--- WHAT THIS TASK INVOLVES ---
When you reproduce the entries below, keep each one exact and drop any pictures.

[Source data]
___

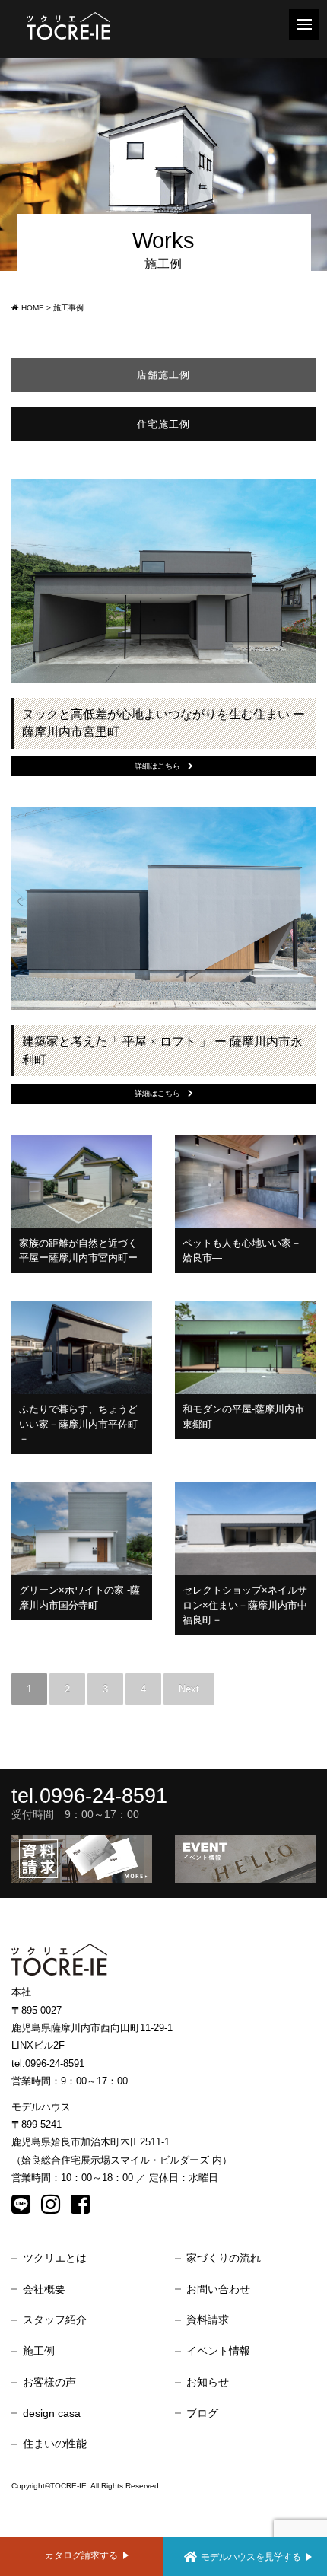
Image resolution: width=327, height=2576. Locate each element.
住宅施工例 (163, 424)
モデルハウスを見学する (251, 2557)
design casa (52, 2413)
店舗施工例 (163, 375)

___

--- RESPONSE BOX ---
Image resolution: width=327, height=2576. Locate each element.
住宅施工例 (163, 424)
モデルハウスを見学する (251, 2557)
design casa (52, 2413)
店舗施工例 (163, 375)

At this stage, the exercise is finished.